Plant care
Venus Flytraptemperature & humidity
Dionaea muscipula
More about venus flytrap
Ideal temperature for venus flytrap
Aim for 21-32°C (70-90°F) on the thermostat and you've handled the easy part. The hard part is the half-metre around the plant: window glass that drops to near-freezing on a January night, a radiator pumping out hot dry air, a draught from an opened front door. Move the plant 30 cm and you've usually fixed the problem. Below roughly 21°C growth pauses; cold beyond that pushes it into dormancy rather than killing it outright.
Cold tolerance & winter care
Venus Flytrap is comparatively hardy (USDA 7-10 (zones 5-6 with winter protection), RHS H3 (hardy in coastal/milder UK, -5 to 1°C)). Within that range it tolerates a cold dormant spell outdoors; outside it, grow it in a container you can move under cover or overwinter in a cool but frost-free spot. Hardiness assumes an established plant in well-drained soil — a wet, cold root zone kills far more plants than cold air alone.

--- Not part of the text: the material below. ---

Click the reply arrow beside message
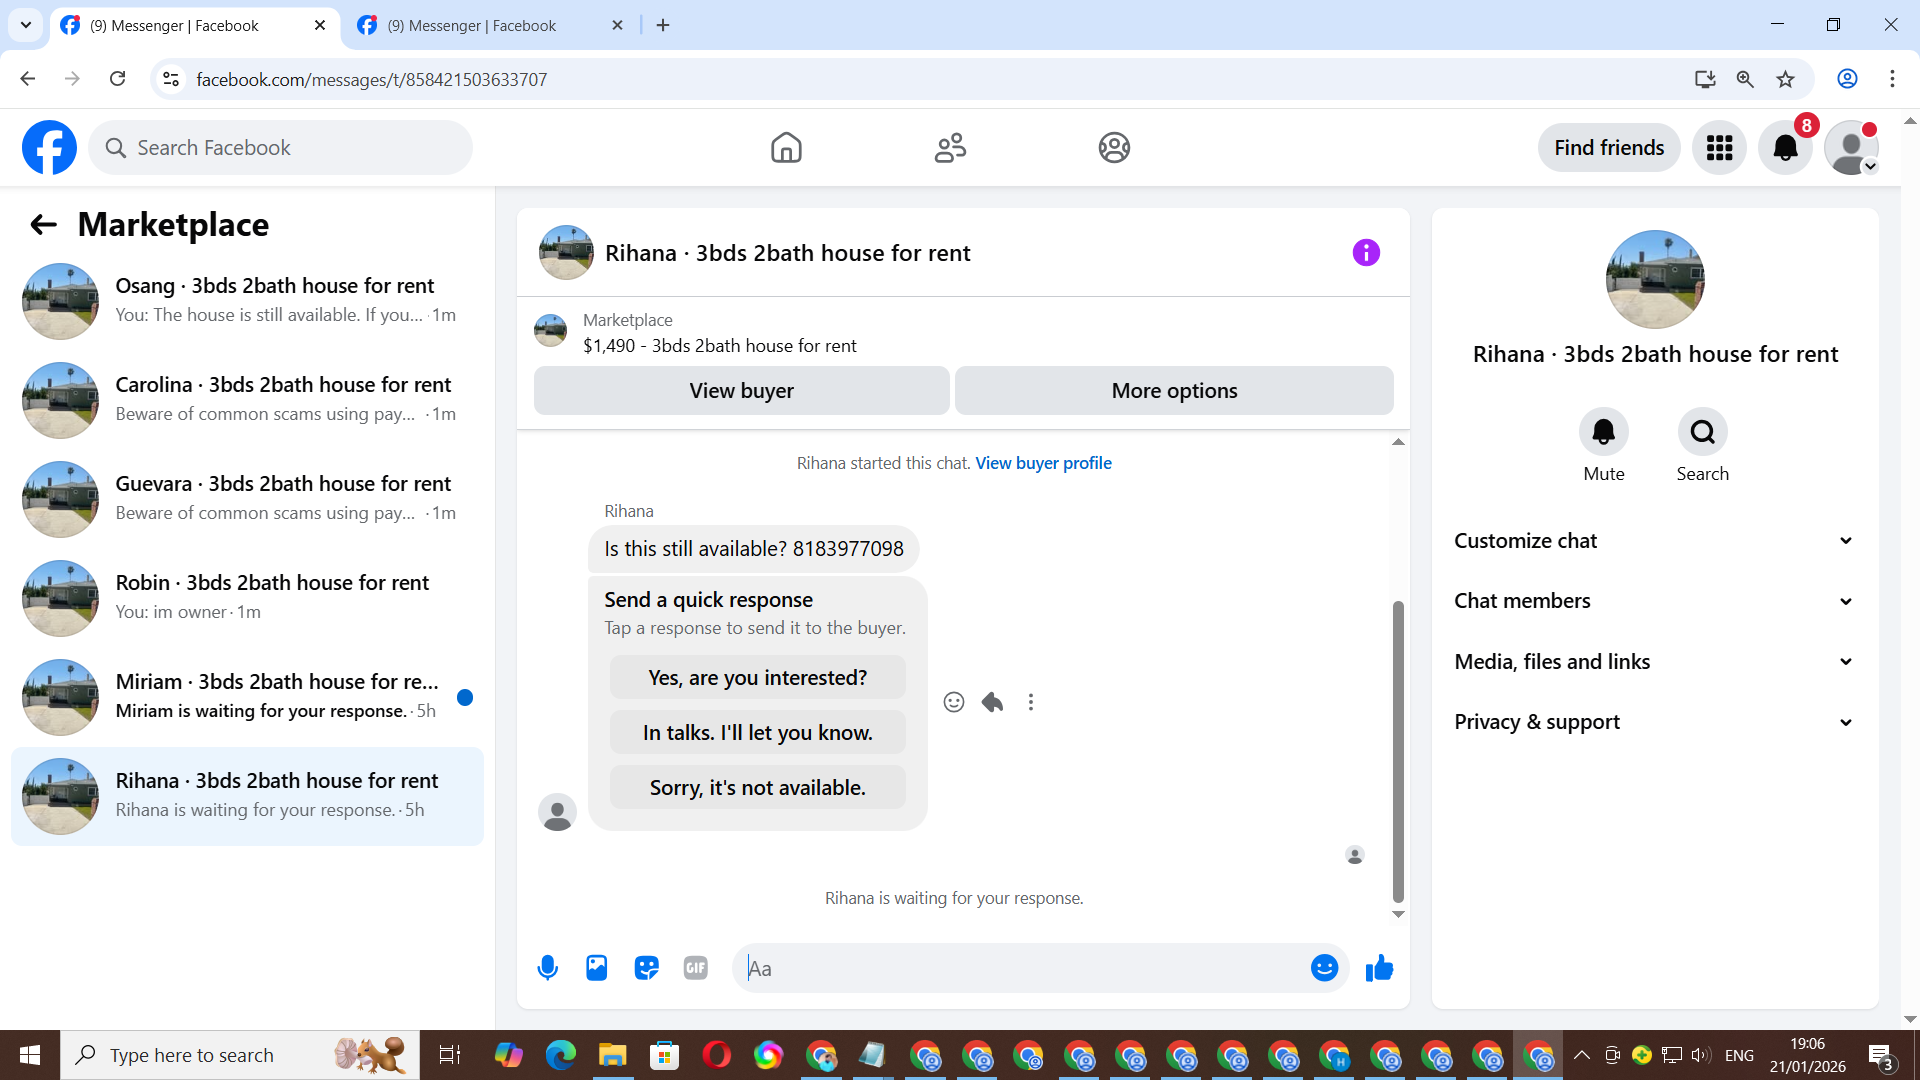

Humidity for venus flytrap
Venus Flytrap sits happiest at around 50-70% relative humidity. Venus flytraps enjoy moderate to high humidity but are surprisingly adaptable and rarely need a humidifier indoors, provided the soil stays wet via the tray method. Good airflow is more important than misting, which can encourage fungal spotting. A bright, ventilated windowsill or an outdoor bog planter in summer suits them well. The usual low-humidity tell is crisp brown leaf tips and edges while the soil moisture is fine — a sign the air, not the watering, is the problem. If you need to raise it, the reliable methods are grouping plants together, standing the pot on a tray of damp pebbles (the pot above the waterline, never in it), or running a small humidifier in winter when indoor heating dries the air most. Misting is the least effective — it raises humidity for minutes, not hours.
Venus Flytrap temperature & humidity — frequently asked questions
What temperature is best for venus flytrap?
Venus Flytrap grows best between 21-32°C (70-90°F). Keep it out of cold draughts, off freezing windowsills in winter, and away from the hot dry air directly above radiators — the extremes matter far more than the average room temperature.
How cold can venus flytrap tolerate?
Venus Flytrap starts to suffer below roughly 21°C. It tolerates a cold dormant period within USDA 7-10 (zones 5-6 with winter protection), but a wet cold root zone is more dangerous than cold air.
What humidity does venus flytrap need?
Venus Flytrap prefers about 50-70% relative humidity. Venus flytraps enjoy moderate to high humidity but are surprisingly adaptable and rarely need a humidifier indoors, provided the soil stays wet via the tray method. Good airflow is more important than misting, which can encourage fungal spotting. A bright, ventilated windowsill or an outdoor bog planter in summer suits them well.
How do I raise humidity for venus flytrap?
Group it with other plants, stand the pot on a tray of damp pebbles (kept above the waterline), or run a small humidifier in winter. Misting only helps for a few minutes, so it is the weakest option for a plant that genuinely needs more humidity.
Can venus flytrap live outside?
Venus Flytrap is rated for USDA zone 7-10 (zones 5-6 with winter protection) and RHS hardiness H3 (hardy in coastal/milder UK, -5 to 1°C). Within that range it can stay outdoors; outside it, grow it in a moveable container and protect the roots from a wet, cold winter.
More venus flytrap care
In the UK? Keeping venus flytrap warm in a UK home covers the radiator, single-glazing and heating-season humidity angle. Temperature and humidity are one piece. See the full venus flytrap care guide, its cold-hardiness guide, and watering schedule — humidity and watering problems are easy to confuse.